29 Aug 2020
Skin myths can be incredibly pervasive. They are spread around schools by teenagers obsessed with acne-prone skin. They float through workplaces, spread by adults concerned with aging. They get passed on by parents and grandparents who genuinely mean well.
I say it’s time to get tough on these myths! Let’s do a little exploring and find out what’s really behind these common misconceptions.
1. Facials, Microdermabrasion and Exfoliating Cleansers are Good for the Skin
Anyone who has ever had a facial or done microdermabrasion will tell you that it feels good and can be incredibly relaxing. When it comes down to it, that’s about all it does. Facials and microdermabrasion slough off dead skin cells, making your face feel baby smooth. Basically, you’re paying for something your skin does naturally.
Exfoliating cleansers are where we cross the line from useless to damaging. Cleansers containing beads or scrubs only end up scratching the skin’s surface. This constant wearing can cause the skin to become thinner and papery. Using regular cleansers in your skincare routine will keep your skin fresh, healthy and glowing.
2. Shaving Makes Your Hair Grow Back Thicker
Shaving gives hair a blunt tip causing it to appear darker or thicker, but it’s not. As your hair continues to grow out, it will feel softer and look lighter in color.
3. Stretch Marks Are Only Caused By Weight Gain
While sudden weight gain is normally behind these nasty little scars, it isn’t the only culprit. There are some medications such as corticosteroid creams, lotions, and pills that can cause stretch marks. Widespread stretch marks can also be a side effect of certain diseases like Cushing’s syndrome or Marfan syndrome. Nothing will ever truly erase stretch marks, but they will fade with the passage of time.
4. Anti-Aging Creams Can Erase Wrinkles
Unfortunately, wrinkles are just a part of life. As we age our skin gets thinner, drier and less elastic, causing wrinkles to appear. Anti-wrinkle creams hydrate and plump the skin, causing it to look better temporarily. The truth is nothing can prevent all wrinkles or erase them (well, short of magic or dying young.)

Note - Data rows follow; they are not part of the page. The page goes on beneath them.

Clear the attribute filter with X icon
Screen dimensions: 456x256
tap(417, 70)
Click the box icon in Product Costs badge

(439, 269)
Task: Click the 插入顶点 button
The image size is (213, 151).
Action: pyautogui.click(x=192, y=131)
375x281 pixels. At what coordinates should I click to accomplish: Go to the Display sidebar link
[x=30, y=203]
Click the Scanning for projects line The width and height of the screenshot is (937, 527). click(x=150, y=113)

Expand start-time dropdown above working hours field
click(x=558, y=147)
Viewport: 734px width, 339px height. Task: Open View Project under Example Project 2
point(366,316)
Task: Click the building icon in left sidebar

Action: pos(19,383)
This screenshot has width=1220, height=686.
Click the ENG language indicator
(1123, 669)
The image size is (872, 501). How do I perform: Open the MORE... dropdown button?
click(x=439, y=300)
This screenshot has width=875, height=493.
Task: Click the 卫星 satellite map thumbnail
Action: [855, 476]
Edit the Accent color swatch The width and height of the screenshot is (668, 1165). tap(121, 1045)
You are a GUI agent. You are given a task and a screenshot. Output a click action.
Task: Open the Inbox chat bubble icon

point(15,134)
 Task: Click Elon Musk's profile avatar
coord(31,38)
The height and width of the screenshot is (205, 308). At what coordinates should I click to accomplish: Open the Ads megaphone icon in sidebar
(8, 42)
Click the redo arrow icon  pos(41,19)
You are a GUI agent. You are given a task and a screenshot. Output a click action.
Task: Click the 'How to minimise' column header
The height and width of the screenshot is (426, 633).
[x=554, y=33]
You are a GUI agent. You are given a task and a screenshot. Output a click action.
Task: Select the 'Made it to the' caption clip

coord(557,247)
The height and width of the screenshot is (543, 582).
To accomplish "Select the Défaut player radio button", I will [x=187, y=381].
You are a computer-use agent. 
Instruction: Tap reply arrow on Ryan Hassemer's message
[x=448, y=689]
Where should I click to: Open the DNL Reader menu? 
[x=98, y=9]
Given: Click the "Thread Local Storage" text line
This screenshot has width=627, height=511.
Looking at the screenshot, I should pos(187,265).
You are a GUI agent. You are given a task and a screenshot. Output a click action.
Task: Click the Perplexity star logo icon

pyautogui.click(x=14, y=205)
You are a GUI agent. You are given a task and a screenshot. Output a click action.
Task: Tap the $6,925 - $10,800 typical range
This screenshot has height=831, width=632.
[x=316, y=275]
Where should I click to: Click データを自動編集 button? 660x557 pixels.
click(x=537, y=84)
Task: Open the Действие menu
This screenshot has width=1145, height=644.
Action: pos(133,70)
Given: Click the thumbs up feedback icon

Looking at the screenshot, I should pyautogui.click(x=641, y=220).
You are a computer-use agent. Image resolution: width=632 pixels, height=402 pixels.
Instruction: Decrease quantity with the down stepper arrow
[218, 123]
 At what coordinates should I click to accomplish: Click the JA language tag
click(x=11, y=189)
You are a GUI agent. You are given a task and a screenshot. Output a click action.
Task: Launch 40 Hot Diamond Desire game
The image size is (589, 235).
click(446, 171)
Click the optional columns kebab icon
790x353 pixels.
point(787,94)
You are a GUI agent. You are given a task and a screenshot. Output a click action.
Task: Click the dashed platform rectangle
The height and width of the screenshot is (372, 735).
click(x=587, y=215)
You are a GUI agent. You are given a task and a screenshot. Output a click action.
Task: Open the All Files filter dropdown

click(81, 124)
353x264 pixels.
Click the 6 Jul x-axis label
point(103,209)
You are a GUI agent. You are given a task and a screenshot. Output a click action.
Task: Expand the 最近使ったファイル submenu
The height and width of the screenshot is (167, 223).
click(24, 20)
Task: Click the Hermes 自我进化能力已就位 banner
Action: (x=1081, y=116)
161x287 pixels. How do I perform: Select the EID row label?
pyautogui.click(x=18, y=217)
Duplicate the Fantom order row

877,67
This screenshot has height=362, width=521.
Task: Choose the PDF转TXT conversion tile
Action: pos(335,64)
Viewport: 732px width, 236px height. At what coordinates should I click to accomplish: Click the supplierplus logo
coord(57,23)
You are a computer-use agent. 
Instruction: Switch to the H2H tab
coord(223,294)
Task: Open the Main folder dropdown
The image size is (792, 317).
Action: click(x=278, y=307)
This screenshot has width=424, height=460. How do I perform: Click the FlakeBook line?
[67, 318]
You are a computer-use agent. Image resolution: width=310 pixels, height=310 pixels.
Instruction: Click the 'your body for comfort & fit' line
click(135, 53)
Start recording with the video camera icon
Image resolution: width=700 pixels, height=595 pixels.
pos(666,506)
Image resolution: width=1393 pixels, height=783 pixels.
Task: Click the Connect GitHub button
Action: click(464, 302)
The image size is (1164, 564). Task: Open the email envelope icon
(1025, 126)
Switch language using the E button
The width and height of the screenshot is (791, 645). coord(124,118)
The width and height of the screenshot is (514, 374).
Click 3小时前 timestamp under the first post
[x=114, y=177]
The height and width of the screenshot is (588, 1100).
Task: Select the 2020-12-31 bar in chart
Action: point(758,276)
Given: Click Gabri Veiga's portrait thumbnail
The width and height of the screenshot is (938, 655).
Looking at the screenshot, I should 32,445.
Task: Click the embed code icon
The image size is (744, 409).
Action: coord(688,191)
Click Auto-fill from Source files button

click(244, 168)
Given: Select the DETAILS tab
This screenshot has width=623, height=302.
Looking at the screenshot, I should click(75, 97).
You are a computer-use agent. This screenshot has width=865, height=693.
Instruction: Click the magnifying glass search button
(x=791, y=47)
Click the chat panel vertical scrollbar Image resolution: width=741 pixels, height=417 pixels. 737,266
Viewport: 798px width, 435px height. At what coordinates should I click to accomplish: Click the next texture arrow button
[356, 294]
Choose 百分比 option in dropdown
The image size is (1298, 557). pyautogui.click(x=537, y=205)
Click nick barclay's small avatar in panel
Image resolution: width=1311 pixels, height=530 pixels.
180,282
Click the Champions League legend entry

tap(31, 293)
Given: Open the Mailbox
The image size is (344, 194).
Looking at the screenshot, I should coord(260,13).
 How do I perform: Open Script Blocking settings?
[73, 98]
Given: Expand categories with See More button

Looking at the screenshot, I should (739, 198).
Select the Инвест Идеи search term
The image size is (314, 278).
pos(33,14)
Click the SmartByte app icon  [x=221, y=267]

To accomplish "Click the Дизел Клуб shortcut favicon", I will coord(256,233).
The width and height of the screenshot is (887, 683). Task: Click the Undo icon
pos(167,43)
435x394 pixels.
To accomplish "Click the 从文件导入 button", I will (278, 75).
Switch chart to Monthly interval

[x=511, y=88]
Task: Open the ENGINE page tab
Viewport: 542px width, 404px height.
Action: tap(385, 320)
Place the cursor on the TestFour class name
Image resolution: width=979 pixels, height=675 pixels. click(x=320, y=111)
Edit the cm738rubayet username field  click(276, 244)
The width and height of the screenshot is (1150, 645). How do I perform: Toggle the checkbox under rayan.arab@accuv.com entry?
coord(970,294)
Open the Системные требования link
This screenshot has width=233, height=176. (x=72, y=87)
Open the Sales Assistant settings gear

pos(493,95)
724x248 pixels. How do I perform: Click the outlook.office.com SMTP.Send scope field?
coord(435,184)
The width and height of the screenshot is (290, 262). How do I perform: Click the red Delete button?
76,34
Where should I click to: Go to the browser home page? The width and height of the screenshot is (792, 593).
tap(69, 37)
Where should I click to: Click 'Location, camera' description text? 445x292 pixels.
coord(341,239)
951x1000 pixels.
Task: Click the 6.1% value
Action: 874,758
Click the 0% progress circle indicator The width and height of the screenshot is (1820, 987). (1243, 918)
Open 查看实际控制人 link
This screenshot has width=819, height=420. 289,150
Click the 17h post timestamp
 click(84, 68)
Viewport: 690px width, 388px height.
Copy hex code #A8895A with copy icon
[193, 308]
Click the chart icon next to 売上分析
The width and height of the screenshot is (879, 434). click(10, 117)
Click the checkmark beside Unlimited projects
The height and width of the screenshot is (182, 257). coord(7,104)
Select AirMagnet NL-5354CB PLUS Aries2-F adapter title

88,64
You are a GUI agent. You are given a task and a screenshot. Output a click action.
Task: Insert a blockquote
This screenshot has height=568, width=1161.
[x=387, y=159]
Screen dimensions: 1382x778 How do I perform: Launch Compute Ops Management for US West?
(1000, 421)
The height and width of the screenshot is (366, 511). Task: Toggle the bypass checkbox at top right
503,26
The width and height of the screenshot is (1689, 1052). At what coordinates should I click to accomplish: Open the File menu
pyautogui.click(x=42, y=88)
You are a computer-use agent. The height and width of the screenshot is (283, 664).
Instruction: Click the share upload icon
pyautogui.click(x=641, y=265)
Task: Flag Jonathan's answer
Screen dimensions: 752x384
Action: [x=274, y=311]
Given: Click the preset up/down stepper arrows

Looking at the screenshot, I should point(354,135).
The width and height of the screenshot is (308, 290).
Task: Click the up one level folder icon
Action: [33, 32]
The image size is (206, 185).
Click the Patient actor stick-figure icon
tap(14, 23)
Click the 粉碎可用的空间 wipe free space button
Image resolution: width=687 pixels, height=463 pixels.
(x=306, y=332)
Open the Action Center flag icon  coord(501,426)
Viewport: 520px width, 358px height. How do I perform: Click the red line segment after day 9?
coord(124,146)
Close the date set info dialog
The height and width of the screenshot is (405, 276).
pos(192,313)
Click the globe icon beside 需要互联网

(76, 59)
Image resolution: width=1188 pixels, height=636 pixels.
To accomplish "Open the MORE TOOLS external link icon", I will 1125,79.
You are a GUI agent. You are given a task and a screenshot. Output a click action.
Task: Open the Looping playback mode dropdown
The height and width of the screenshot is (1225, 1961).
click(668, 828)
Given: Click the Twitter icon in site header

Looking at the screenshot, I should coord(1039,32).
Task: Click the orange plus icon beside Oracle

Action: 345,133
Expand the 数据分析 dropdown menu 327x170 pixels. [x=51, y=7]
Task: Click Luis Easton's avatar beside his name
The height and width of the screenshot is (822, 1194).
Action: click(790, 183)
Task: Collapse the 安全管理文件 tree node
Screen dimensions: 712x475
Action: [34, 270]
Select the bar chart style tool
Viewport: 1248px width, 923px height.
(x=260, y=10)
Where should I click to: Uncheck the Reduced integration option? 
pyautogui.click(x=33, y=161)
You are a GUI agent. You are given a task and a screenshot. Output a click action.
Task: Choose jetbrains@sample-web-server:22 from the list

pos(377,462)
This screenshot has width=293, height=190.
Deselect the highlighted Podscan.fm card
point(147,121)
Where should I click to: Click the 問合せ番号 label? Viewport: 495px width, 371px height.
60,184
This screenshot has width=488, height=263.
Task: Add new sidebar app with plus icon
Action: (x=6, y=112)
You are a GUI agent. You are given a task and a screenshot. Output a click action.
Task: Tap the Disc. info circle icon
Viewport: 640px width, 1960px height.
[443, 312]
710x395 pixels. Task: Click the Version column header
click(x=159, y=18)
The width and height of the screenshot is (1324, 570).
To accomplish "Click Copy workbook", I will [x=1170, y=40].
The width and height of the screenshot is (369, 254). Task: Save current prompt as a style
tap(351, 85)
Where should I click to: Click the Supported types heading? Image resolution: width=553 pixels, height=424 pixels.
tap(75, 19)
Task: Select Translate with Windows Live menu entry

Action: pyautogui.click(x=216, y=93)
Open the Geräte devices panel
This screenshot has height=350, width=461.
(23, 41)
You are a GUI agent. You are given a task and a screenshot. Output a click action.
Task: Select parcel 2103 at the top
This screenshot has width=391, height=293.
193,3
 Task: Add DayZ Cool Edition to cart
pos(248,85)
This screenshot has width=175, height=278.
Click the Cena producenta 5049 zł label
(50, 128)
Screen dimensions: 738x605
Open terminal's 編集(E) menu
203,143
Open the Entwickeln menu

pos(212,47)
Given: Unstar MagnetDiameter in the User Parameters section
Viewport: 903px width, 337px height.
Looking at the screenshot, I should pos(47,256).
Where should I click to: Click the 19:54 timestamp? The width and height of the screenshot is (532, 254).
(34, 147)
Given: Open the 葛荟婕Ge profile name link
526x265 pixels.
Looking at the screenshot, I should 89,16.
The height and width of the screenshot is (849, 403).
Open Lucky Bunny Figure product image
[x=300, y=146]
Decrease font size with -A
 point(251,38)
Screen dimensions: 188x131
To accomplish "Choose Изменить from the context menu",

5. Sleeping With Makeup on is Harmless
I only wish this myth were true as it’s one of my biggest vices. By the time bedtime rolls around each night, the last thing I want to do is wash my face. I just want to crawl into my big comfy bed and sleep. Sadly, this is a big no-no. As we sleep, our skin renews itself. A layer of makeup can keep this process from happening properly, resulting in blackheads, acne, and dullness.
6. Releasing the Pus From Pimples Clears Them Up Faster
When you pop a pimple, it’s possible to actually force the pus and debris deeper into your skin. If the follicle becomes infected, you can end up with some nasty scars. As hard as it is, it’s best to just leave your zits alone. If your acne is out of control, seek the advice of a good dermatologist.
7. Chocolate and Greasy Food Causes Acne
To put it plainly, there are no foods out there that cause acne. Acne is caused by a combination of three things:
- A buildup of dead skin cells within pores
- An excess of sebum
- A proliferation of acne-causing bacteria
None of these factors are caused by food, so relax and enjoy that candy bar.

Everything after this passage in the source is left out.